And then, the woman pointed at Viera, who was still laying on my lap, and she said "Viera doesn't have a mother. Do you, Viera?" !!!!!! Viera, with her little voice sad but calm, replied, "No. I don't have a mother." My heart stopped... Tears started to form in my eyes. But just before I could say or do anything, the woman said, "But Viera, you have love in your heart, don't you? You love other people, like Nastia, and your other sisters." Viera answered, "Yes, I have love. I love Nastia." And she smiled. And just that very second, she turned around, looked up at me, and said... "I love you, Miri".............. At this point I just couldn't help it any longer and tears literally ran down my face. I pulled Viera up, I hugged tightly, and I told her "I love you too, Viera." And just held her like that for a few seconds...

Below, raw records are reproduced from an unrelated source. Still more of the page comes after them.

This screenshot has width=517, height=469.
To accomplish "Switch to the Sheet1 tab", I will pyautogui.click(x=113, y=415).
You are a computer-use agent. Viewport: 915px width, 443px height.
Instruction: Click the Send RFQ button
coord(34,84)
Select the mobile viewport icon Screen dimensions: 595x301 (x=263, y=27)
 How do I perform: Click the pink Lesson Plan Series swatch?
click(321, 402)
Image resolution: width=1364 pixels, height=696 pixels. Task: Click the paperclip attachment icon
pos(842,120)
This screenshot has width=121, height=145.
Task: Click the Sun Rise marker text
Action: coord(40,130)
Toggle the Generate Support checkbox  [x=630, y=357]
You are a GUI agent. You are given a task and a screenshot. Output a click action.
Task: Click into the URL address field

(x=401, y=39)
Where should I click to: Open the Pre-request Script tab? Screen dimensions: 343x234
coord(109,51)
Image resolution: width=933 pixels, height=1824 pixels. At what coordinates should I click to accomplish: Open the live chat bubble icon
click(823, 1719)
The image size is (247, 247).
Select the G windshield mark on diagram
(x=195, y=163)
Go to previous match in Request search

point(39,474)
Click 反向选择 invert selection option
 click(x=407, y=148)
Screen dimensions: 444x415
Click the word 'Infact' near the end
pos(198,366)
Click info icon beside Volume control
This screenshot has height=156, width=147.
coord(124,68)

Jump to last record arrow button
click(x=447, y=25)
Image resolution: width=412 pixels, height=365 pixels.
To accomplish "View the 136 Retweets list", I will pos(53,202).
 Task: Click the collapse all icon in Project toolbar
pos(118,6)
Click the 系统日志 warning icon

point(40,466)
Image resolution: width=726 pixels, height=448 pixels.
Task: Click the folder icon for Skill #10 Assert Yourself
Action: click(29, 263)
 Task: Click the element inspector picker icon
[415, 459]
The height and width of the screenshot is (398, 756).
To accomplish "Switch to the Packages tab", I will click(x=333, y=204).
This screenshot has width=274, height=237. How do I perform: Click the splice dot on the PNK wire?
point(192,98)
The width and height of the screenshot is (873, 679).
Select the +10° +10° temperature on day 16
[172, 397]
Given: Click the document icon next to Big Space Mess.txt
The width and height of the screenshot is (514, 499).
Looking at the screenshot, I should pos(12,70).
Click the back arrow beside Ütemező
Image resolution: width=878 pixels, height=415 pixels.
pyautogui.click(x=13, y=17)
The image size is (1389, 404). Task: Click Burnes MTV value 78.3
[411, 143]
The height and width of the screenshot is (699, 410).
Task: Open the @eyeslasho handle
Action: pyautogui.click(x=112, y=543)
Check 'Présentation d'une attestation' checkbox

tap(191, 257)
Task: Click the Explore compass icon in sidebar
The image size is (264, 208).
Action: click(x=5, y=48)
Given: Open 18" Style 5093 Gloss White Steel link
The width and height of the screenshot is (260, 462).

There is not much more I can say about that. When the moment passed, everything went back to normal, as if nothing had been said. The woman did not even make any comment. She just smiled briefly, and soon after got all the girls ready to go downstairs and play. Olia had been sound asleep and when they woke her up, it turned out that she was swimming in pee :( I don't know how we didn't even notice! It must have just happened so it didn't smell. Or maybe, I just got used to the bad smell of that room, since it always smells like urine, just a few moments after I got in, and therefore did not notice it. How can that even happen! It made me feel so bad. Immediately, all the other little girls started to remove the sheets of Olia's bed, and THEY cleaned the mattress!! The staff member just wiped it again quickly with a sheet before going down. No soap, no disinfectant. Nothing. It all happened so fast that in less than 5 minutes we were all outside of the room. In those 5 short minutes, the girls had cleaned the bed, put on their dresses and shoes and were ready to go. I was still too much in shock to be of much help, but I did help the girls to button up their dresses. After that, I went home... I needed to think...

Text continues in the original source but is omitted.